National Retro Day, officially recognized by the National Day Calendar® and observed annually on February 27 since its proclamation in 2018, encourages reflection on the past and appreciation for how far industries and communities have come.
In agriculture, insurance and claims professionals have long played a critical role in helping producers recover from losses caused by weather, accidents, and other unexpected events, supporting the stability and continuity of agricultural operations.
Federal crop insurance was first authorized by Congress in the 1930s as part of broader efforts to help agriculture recover from the devastating effects of the Great Depression and the Dust Bowl. In 1938, the Federal Crop Insurance Corporation (FCIC) was established to administer the program, initially operating as an experimental initiative focused on major crops in key producing regions.
In those early years, claims were evaluated through in-person inspections, handwritten reports, and direct field observation—long before today’s digital tools, aerial imagery, and instant reporting systems. These firsthand evaluations formed the foundation of the agricultural claims profession and the standards still relied upon today.
For several decades, participation remained limited. However, the Federal Crop Insurance Act of 1980 marked a major turning point. This legislation expanded crop insurance to cover more crops and geographic areas while introducing premium subsidies to encourage participation. These changes helped transition crop insurance from an experimental program into a more widely adopted risk management tool.

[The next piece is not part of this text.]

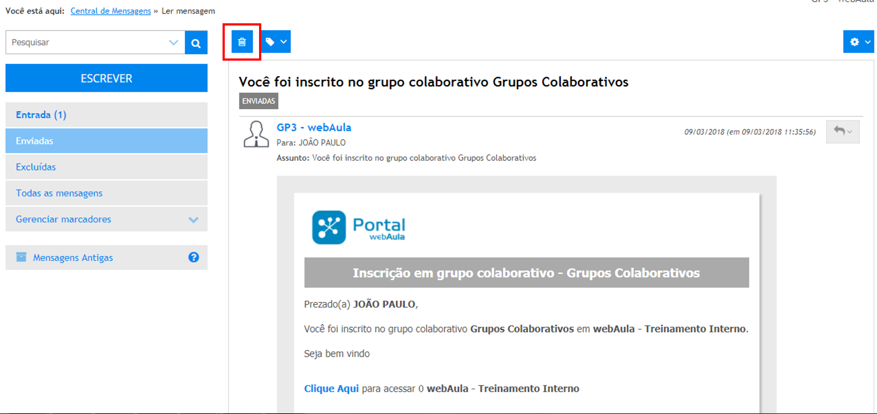Click the Portal webAula logo
This screenshot has width=877, height=414.
[358, 227]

Major weather events throughout the late 1980s and early 1990s, including drought and severe growing conditions, highlighted the importance of strengthening agricultural risk protection. In response, Congress passed the Federal Crop Insurance Reform Act of 1994, which increased subsidies, introduced catastrophic coverage options, and established the Risk Management Agency (RMA) to oversee federal crop insurance and related risk management programs.
These changes significantly increased participation. By 1998, more than 180 million acres of farmland were insured—more than triple the number of insured acres just a decade earlier.¹ This growth reflected the increasing importance of agricultural insurance and claims in protecting farm operations and supporting long-term stability across the industry.
Today, agricultural insurance operates through a partnership between private insurers and the federal government, ensuring producers have access to reliable protection against a wide range of risks. While the tools and technology used in claims handling have evolved significantly, the purpose has remained consistent: helping producers recover from loss and continue forward.
National Retro Day serves as a reminder that today’s agricultural insurance and claims industry was built through decades of progress, experience, and dedication. The tools have evolved, but the mission remains the same.